Every line below that has the string "will" needs to be copied.

[Dataset entries]
● ● ● ● ● ● ●

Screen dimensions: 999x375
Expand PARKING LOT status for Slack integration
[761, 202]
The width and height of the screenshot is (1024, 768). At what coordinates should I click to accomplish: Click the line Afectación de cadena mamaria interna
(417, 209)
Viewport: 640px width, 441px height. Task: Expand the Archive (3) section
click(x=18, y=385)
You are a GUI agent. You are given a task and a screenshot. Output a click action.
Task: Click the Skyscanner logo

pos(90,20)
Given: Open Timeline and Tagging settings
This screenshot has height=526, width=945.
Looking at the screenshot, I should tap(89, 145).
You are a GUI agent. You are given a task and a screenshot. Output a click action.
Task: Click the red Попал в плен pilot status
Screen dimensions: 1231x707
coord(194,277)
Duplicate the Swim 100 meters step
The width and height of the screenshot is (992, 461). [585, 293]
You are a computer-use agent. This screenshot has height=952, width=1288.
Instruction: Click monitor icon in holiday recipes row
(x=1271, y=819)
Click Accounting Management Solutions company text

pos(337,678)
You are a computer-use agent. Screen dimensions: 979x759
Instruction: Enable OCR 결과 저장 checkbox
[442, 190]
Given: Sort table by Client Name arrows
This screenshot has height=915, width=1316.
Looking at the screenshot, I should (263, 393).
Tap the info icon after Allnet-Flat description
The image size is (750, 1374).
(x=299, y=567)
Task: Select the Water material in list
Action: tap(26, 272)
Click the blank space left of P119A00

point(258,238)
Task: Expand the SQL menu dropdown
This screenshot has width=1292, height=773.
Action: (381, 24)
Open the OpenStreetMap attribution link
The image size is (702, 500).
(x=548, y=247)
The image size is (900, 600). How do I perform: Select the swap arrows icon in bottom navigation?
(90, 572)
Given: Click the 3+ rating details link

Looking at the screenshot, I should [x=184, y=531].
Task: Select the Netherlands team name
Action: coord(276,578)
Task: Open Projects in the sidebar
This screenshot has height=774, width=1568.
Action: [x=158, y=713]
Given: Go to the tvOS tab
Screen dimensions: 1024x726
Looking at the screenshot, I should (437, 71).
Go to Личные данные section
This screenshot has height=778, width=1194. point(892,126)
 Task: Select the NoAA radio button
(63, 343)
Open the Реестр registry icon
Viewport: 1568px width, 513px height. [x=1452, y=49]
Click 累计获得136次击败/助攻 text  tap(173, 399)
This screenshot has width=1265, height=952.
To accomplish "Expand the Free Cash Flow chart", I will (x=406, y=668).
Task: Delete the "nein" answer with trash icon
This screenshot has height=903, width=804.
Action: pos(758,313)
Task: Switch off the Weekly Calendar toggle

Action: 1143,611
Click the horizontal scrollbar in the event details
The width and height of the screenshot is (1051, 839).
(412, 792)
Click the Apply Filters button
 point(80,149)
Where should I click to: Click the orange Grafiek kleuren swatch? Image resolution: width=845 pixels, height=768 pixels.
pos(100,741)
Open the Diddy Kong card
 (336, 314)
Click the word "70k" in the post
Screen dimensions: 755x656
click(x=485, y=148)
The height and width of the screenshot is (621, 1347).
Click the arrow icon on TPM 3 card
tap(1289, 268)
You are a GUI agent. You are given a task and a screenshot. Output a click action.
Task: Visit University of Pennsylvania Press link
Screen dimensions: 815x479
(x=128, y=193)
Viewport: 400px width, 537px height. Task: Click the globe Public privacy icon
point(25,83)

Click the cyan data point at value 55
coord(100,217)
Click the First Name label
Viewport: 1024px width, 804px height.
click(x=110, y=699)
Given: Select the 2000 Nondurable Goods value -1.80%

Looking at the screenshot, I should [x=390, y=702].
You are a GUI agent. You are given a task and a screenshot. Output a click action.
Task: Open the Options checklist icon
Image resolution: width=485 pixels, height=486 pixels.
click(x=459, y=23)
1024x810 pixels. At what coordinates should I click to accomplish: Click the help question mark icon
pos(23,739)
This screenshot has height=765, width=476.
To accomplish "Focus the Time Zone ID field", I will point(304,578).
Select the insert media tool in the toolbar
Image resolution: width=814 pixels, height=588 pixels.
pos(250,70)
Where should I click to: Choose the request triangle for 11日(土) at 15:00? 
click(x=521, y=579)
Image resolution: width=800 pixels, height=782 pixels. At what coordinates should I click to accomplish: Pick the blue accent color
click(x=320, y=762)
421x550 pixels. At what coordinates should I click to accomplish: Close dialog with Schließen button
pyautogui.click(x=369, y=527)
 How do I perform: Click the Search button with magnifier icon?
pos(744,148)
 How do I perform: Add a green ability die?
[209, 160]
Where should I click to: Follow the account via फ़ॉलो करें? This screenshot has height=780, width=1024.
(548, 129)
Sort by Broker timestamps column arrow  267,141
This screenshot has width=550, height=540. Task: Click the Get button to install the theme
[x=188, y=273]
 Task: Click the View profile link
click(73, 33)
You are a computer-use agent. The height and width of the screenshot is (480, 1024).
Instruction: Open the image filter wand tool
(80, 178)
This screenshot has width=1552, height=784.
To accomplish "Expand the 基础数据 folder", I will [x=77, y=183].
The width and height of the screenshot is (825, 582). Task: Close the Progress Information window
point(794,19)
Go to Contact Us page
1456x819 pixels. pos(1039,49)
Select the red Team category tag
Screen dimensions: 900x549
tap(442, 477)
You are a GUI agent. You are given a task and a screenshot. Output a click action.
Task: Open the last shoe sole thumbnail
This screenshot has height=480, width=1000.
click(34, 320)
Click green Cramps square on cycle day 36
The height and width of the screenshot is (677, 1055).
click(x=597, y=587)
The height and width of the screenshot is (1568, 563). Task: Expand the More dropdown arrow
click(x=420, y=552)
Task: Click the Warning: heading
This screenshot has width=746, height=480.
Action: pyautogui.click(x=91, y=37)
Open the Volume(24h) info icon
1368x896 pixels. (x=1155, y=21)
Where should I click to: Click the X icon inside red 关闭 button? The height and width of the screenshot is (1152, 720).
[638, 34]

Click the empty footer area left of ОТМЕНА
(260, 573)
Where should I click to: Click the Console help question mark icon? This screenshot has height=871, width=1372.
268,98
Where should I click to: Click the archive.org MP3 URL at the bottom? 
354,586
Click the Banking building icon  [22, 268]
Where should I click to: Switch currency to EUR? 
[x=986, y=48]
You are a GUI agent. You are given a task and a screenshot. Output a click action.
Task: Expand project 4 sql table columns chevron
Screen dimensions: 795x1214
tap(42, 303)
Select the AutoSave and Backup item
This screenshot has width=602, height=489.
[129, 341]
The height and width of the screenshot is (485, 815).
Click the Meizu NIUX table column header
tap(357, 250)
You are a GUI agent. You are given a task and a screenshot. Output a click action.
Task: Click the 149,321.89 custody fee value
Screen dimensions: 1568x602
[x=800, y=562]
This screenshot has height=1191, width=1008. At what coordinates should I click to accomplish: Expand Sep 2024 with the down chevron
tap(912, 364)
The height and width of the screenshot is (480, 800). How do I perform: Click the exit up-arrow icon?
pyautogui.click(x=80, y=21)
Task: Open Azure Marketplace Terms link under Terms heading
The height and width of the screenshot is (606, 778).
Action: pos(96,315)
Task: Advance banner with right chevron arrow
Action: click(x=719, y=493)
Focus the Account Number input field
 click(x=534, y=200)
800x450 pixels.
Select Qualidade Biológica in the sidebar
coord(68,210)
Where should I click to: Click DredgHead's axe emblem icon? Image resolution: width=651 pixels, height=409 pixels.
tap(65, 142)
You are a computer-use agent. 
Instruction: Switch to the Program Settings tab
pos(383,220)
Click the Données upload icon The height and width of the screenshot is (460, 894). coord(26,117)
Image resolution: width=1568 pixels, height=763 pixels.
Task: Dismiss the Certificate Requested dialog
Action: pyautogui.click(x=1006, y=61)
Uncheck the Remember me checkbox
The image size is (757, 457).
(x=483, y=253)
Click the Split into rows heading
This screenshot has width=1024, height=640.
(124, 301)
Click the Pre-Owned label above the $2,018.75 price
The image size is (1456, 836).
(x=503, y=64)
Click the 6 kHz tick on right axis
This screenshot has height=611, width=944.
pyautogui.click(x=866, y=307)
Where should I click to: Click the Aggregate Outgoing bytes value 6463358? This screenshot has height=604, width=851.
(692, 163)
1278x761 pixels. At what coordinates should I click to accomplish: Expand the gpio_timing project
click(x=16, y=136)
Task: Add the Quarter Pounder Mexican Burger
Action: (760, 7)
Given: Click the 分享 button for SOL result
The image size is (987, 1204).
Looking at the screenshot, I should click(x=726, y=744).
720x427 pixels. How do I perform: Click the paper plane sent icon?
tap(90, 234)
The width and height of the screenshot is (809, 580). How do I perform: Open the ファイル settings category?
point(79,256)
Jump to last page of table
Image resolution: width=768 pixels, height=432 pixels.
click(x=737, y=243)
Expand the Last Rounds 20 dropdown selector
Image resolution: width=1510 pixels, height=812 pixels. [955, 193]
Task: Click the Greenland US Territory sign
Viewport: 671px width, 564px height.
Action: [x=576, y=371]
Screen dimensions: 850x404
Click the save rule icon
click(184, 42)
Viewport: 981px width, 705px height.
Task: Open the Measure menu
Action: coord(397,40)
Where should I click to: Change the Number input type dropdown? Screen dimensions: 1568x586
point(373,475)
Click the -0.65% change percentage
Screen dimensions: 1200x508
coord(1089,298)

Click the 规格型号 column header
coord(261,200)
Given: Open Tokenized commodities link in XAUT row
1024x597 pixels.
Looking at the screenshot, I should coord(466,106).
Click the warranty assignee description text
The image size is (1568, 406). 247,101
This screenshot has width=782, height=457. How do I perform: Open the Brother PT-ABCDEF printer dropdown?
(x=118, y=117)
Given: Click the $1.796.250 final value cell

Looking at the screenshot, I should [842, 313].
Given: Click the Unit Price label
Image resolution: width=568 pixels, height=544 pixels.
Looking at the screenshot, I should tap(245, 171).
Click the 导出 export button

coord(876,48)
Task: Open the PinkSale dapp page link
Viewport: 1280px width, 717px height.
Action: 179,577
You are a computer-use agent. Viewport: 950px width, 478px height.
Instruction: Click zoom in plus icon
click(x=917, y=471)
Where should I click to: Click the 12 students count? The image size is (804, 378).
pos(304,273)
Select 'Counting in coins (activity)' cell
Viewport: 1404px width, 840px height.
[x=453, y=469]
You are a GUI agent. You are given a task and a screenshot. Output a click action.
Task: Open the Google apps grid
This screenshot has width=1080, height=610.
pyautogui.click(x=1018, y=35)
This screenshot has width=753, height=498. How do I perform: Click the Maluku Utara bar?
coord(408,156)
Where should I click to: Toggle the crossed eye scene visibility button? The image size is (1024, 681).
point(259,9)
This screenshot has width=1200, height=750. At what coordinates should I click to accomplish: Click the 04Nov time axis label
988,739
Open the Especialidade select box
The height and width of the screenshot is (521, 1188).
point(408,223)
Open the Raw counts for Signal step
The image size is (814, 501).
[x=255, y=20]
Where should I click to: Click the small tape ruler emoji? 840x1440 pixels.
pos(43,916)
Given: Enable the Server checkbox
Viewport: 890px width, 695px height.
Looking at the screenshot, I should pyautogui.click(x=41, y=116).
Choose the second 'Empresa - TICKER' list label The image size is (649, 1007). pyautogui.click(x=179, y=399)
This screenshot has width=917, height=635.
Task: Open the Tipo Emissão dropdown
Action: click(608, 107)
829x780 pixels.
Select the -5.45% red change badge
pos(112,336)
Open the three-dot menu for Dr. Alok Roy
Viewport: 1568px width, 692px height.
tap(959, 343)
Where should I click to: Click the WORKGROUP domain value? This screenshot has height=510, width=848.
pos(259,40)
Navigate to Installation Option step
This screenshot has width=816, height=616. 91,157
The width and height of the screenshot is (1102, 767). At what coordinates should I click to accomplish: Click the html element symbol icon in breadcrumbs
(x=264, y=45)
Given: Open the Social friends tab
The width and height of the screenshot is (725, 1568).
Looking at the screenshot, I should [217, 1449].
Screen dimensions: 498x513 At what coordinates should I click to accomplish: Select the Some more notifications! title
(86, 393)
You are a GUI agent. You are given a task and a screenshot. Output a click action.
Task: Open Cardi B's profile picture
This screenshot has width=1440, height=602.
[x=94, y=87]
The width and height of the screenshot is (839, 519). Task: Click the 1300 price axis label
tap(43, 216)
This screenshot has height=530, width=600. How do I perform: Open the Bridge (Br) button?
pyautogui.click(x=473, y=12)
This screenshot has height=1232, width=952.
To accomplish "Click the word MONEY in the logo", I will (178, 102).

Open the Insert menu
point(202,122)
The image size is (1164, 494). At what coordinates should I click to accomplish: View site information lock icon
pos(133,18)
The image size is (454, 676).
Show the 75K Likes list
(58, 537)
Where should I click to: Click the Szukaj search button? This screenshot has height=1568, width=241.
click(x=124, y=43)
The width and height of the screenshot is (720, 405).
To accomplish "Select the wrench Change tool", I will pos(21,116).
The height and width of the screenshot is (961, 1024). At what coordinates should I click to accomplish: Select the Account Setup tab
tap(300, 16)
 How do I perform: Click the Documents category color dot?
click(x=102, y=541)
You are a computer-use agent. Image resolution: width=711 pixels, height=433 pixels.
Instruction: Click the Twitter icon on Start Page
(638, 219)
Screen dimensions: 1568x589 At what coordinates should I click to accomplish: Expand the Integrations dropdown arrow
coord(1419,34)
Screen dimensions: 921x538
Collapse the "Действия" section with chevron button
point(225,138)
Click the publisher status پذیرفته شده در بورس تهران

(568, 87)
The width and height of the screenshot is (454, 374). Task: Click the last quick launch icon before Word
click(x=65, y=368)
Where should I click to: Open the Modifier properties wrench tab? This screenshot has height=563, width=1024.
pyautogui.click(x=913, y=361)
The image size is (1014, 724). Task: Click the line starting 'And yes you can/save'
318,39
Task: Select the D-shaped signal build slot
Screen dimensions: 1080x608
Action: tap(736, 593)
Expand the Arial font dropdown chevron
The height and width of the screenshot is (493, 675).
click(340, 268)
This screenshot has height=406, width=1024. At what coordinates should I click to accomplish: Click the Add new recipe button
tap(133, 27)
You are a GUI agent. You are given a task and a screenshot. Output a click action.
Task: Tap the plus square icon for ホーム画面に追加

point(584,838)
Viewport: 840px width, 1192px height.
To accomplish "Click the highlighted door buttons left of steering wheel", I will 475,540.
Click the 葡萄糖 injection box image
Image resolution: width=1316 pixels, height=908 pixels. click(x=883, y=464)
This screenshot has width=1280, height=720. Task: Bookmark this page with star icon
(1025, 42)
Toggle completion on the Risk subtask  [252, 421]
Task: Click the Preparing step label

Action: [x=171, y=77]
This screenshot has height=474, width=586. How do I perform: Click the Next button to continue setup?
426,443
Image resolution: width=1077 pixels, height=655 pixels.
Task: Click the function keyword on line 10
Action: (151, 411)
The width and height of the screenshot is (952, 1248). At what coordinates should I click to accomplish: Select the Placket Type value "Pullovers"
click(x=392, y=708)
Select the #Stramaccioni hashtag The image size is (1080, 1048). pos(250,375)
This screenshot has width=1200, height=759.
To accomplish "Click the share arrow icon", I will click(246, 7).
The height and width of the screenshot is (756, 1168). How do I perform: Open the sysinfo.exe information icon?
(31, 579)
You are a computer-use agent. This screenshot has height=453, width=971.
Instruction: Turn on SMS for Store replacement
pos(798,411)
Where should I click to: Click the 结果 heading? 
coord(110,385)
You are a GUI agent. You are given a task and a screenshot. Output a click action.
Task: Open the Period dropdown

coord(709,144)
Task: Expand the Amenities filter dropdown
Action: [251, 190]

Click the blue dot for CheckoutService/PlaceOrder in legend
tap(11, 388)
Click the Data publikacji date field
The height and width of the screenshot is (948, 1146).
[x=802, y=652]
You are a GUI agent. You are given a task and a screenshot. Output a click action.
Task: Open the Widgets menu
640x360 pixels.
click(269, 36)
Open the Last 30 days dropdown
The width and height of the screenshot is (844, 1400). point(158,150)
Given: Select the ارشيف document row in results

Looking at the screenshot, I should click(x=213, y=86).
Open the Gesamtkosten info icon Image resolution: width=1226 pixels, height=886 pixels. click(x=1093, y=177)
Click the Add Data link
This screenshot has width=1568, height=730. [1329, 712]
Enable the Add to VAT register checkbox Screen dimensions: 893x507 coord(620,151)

● ● ● ● ● ● ●

ANSWER FOR THE TASK:
To accomplish "Expand the Free Cash Flow chart", I will (x=406, y=668).
To accomplish "Focus the Time Zone ID field", I will point(304,578).
To accomplish "Expand the 基础数据 folder", I will [x=77, y=183].
To accomplish "Click the word MONEY in the logo", I will (178, 102).
To accomplish "Select the wrench Change tool", I will pos(21,116).
To accomplish "Click the highlighted door buttons left of steering wheel", I will 475,540.
To accomplish "Click the share arrow icon", I will click(246, 7).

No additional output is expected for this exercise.